§ **Extrahierter Text**

━━━━━━━━━━

Glauben Sie also, dass diese Art der Patientenüberwachung mit Wearables in Bezug auf Materialien ein wachsender Markt mit Potenzial ist, obwohl das Gerät eher in Richtung Trend und Mode geht?
Sean:
Es gibt ganz offensichtlich einen Lifestyle-Zusammenhang in diesem Umfeld. Die Aspekte der Mode und Begehrtheit können jedoch dazu beitragen, die Akzeptanz in hohem Maße zu fördern, wie wir das bereits bei der Apple Watch beobachten. Wenn die Menschen diese Gadgets dann instinktiv jeden Tag tragen, können wir eine viel ganzheitlichere Sichtweise auf ihre Aktivitäten und ihre Gesundheit erhalten, aber im Kontext dessen, wo sie sich befanden und was sie genau taten. Dies ist eine viel umfassendere Ansicht, als man sie beispielsweise erhält, wenn die Person beim Kardiologen sitzt und mit einem EKG-Gerät verbunden wird. Ich denke, daraus ergeben sich echte gesundheitliche Vorteile, und dabei stehen wir erst am Anfang dieser Reise. Außerdem geht es hier nicht immer nur um Menschen mit schwerer Krankheit, sondern auch darum, die Gesundheit und Fitness zu optimieren und so die eigene Leistung, Fokus, und Produktivität zu steigern. All das kann durch den Zugriff auf diese Daten unterstützt werden.
Ich bin zurzeit beruflich viel in Japan unterwegs. Das Land hat eine alternde Bevölkerung und damit ein großes Problem. Dieses Phänomen sehen wir natürlich auch in anderen Märkten und in anderen Ländern, aber in Japan ist diese Überalterung der Gesellschaft weiter fortgeschritten. Außerdem gibt es dort auch das Stigma, nicht als gebrechlich und älter wahrgenommen werden zu wollen und nicht als jemand, der etwa Hilfe benötigt.

━━━━━━━━━━

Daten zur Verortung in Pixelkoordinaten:
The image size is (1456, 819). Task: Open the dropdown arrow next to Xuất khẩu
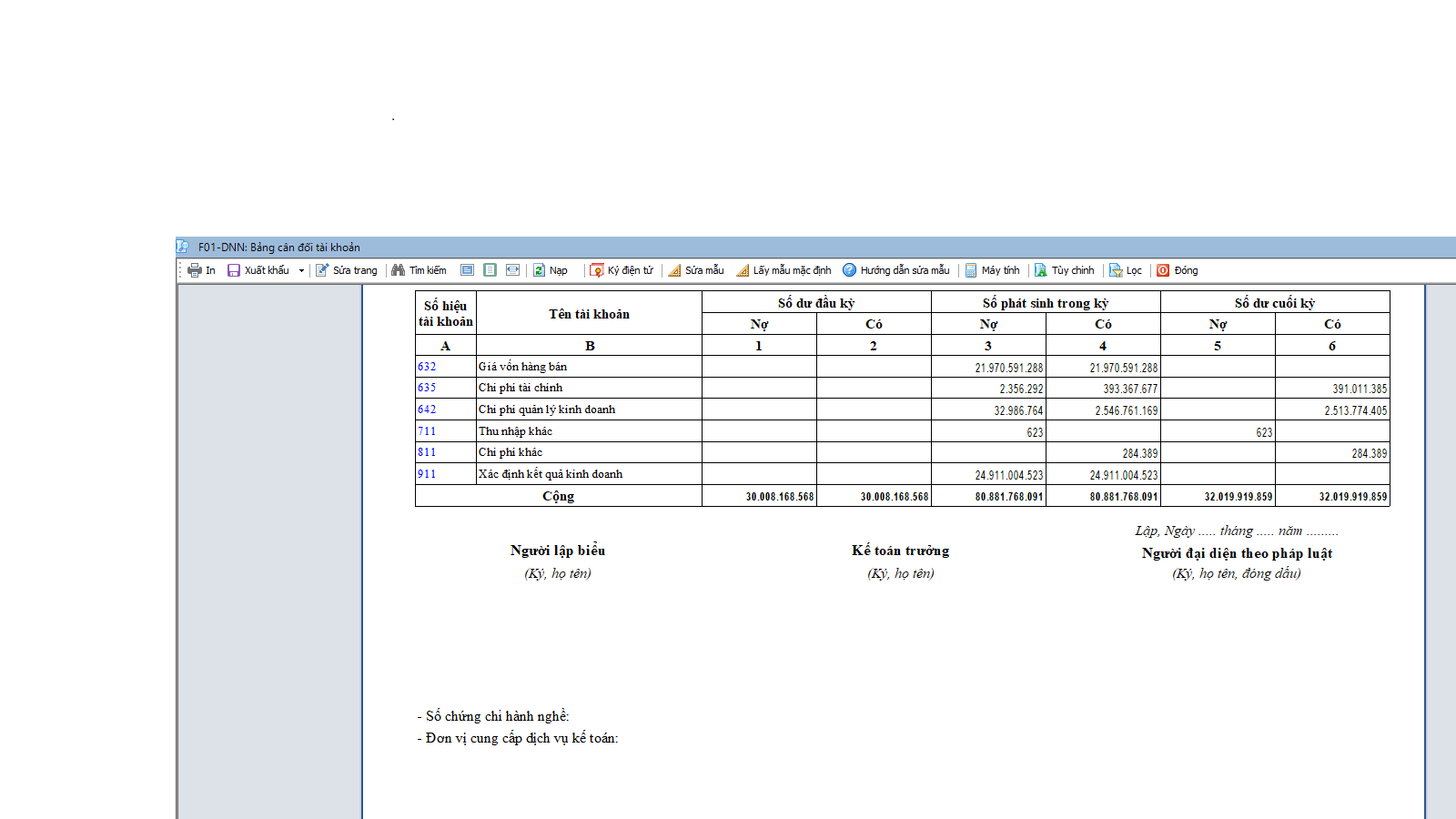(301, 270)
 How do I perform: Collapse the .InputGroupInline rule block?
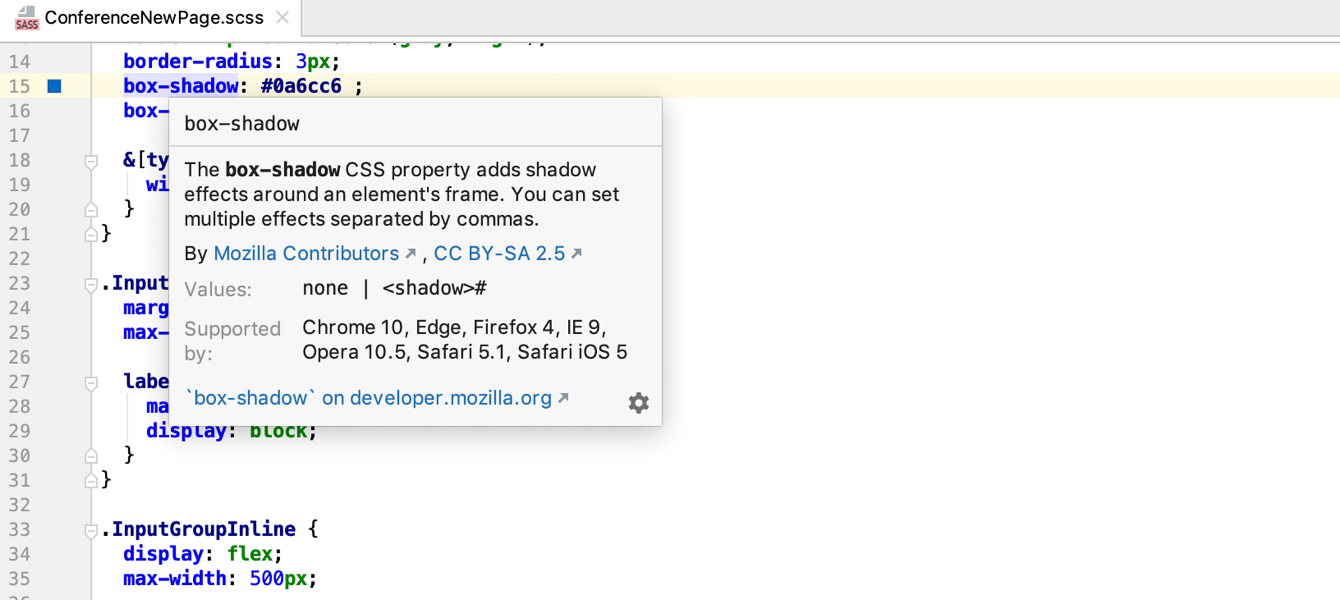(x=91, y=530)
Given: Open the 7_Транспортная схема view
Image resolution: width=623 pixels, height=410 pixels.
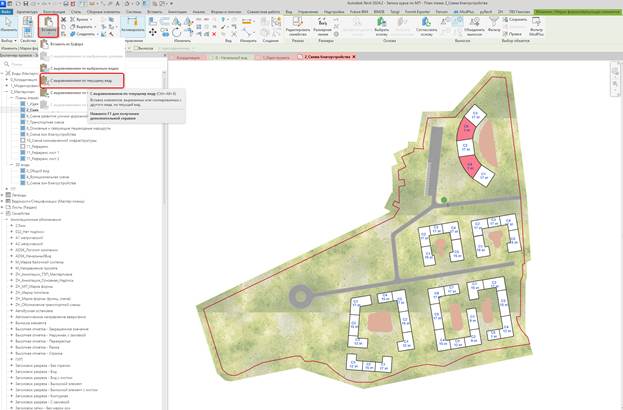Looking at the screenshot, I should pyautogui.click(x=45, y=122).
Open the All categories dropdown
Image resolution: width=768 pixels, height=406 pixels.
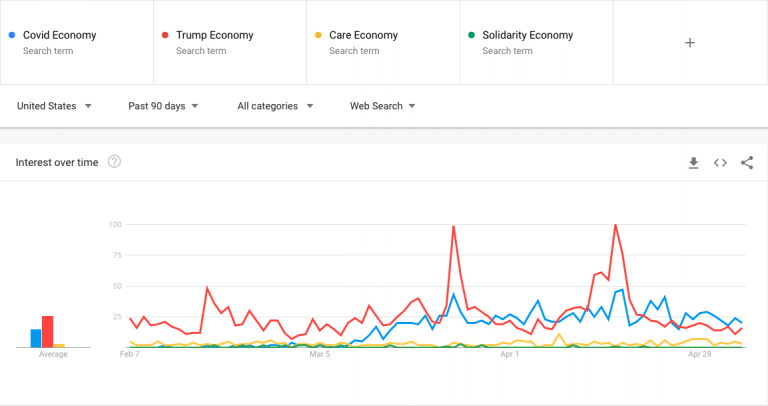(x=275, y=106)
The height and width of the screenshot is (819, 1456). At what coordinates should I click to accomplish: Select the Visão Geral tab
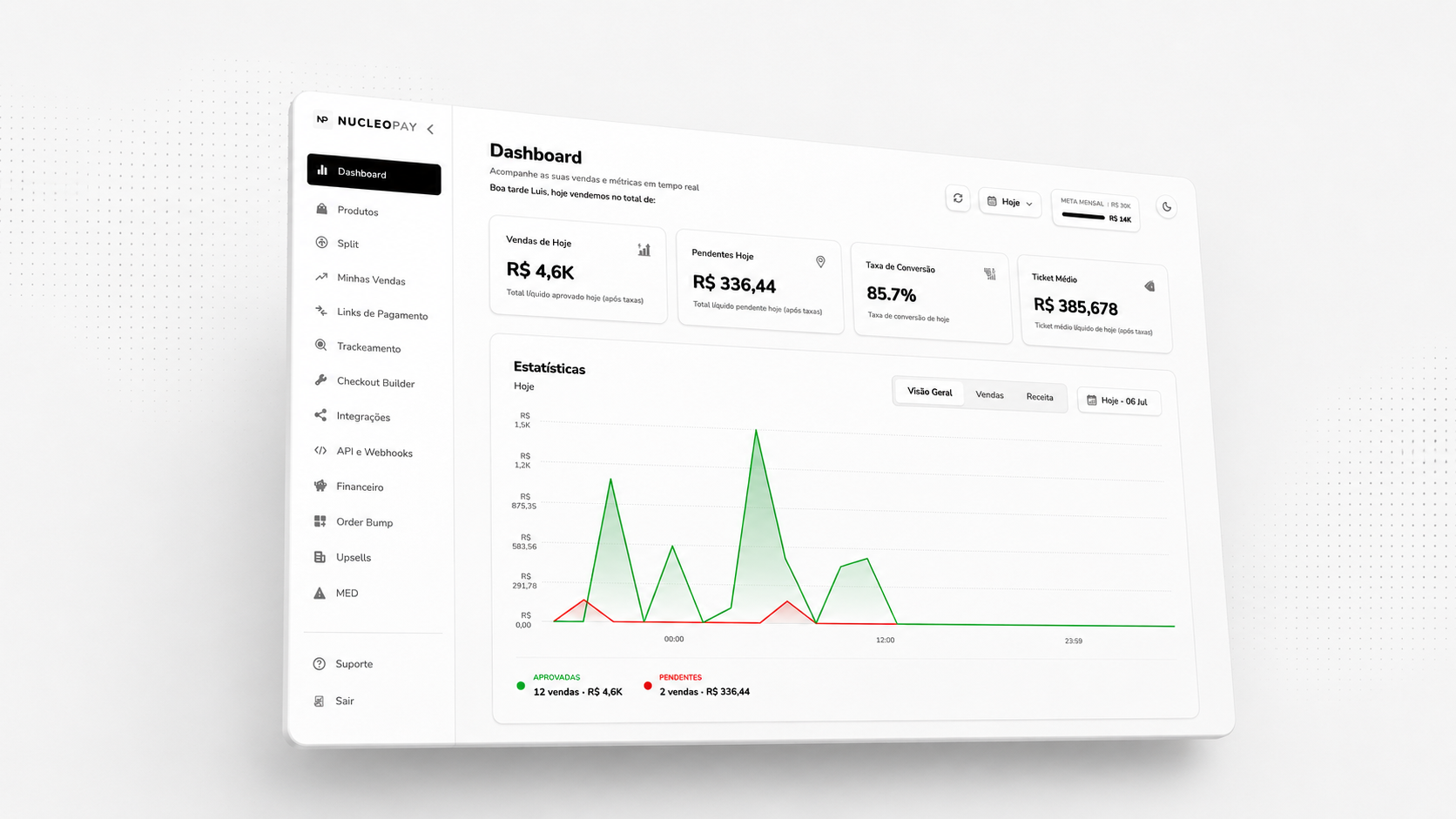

━━━━━━━━━━

Setzen Sie das Interview über Wearables in der Patientenüberwachung im Anschluss an den letzten Satz fort.

Wenn die Menschen dort also eine Atemwegserkrankung haben und zusätzlichen Sauerstoff benötigen, möchten sie sich nicht der Gefahr von Stigmatisierung aussetzen, die mit einer deutlich sichtbaren nasalen Kanüle einhergeht, da diese auf ein medizintechnisches Gerät hindeutet und entsprechend unattraktiv aussieht. Die Japaner kümmern sich sehr um das Aussehen. Was wäre also, wenn man das Ganze in einer modischen Sonnenbrille integrieren könnte? Wie Sie bereits erwähnt haben, wurde das Tragen einer Brille in den 1950er und 60er Jahren nicht als cool angesehen, aber heute wird Augenschutz nicht nur wegen seine Korrektionsfunktion geschätzt, sondern auch als Modeaccessoire anerkannt. Wir können eine Kanüle entstigmatisieren, indem wir sie zu einem modischen Statement machen und dabei Materialien einsetzen, die diesen Aspekt auch noch unterlegen. Das Gleiche gilt für Hilfsmittel wie Hörgeräte. Hersteller von Hörgeräten verkleinern die Geräte fortwährend, sodass sie heutzutage nahezu unsichtbar werden. Was wäre, wenn man in die andere Richtung geht und sie zum modischen Schmuckstück am Ohr macht? Es sind diese Art von Einsichten und Ideen, die wir ebenfalls weiter erforschen möchten.